Impossible to use the tutorials #1271

lucasgrjn · 2023-03-02T22:06:57Z

Hi !

I am currently trying to understand how to use Triton with tutorials. Unfortunately, I encounter two different issues:

for 03-matrix-multiplication.py and 06-fused-attention.py, I get:

python: /project/lib/Analysis/Utility.cpp:136: bool mlir::supportMMA(mlir::Value, int): Assertion `(version == 1 || version == 2) && "Unexpected MMA layout version found"' failed.
Aborted

The error seems to occurs at the line

tl.store(c_ptrs, c, mask=c_mask)

Since I have a GTX1080 on my computer, I work with Pascal architecture. The MMA is supported by Volta and Hopper. Nevertheless, is it possible to optimize the matmul for my GTX1080 ?

for 05-layer-norm.py, the error is

Argument rematerialization not implemented

UNREACHABLE executed at /project/lib/Dialect/TritonGPU/Transforms/TritonGPUConversion.cpp:45!
Aborted

For this one, I dont have any clue...

Does someone have some thoughts on my issues?
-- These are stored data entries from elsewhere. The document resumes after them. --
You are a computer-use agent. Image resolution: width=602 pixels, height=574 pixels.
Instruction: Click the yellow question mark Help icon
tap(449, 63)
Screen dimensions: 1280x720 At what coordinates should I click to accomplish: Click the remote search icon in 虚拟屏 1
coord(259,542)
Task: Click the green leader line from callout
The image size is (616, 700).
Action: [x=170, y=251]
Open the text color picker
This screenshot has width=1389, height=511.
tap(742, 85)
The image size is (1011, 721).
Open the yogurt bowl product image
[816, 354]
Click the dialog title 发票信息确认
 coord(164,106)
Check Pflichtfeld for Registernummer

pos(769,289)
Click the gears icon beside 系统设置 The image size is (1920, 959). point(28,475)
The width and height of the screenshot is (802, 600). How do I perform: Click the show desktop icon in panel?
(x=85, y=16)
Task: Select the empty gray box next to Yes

Thanks in advance and regards,
Lucas.

The text was updated successfully, but these errors were encountered:

ptillet · 2023-03-02T22:16:58Z

FP16 is not upported on pre-tensorcores GPU. Can you try FP32?

lucasgrjn · 2023-03-02T22:24:39Z

When using tl.float32, nothing changes, I get the same error

Jokeren · 2023-03-02T23:03:25Z

If it's a pre-Volta GPU, we don't generate the MMA layout in any means.

So perhaps we shouldn't use assert in places like:

https://github.com/openai/triton/blob/65e5a3bc24c9649d7a5e96acfc11e65bd3899fd6/lib/Analysis/Utility.cpp#L138

Feel free to modify the code and contribute.

lucasgrjn · 2023-03-03T10:08:34Z

If it's a pre-Volta GPU, we don't generate the MMA layout in any means.

Thanks ! I will take a look and see if I can find a way to avoid this issue and make a PR.

Any idea for my second issue on Argument rematerialization ?

Jokeren · 2023-03-03T16:10:57Z

Any idea for my second issue on Argument rematerialization ?

Not sure how this problem is triggered yet.

ptillet · 2023-03-03T16:25:24Z

We don't have pre-Volta GPUs to test things out, but we can provide some guidance if you're interesting in debugging the issue. I think the main thing for layer norm would be to figure out why the codegen is any different for your 1080 than for a Volta GPU. All GPUs with compute capability <= 70 should be treated the same 🤔

lucasgrjn · 2023-03-05T15:11:07Z

Right, I see the main idea! I will give it a look but since I am a newbie in this kind of stuff, not sure I could go to deep unfortunately...

andreicozma1 · 2023-03-06T21:59:50Z

I can confirm I am also getting this issue on RTX A6000

s-JoL · 2023-03-24T11:01:35Z

I also encounter the issue "Argument rematerialization not implemented" when running 05-layer-norm.py on a100-80g.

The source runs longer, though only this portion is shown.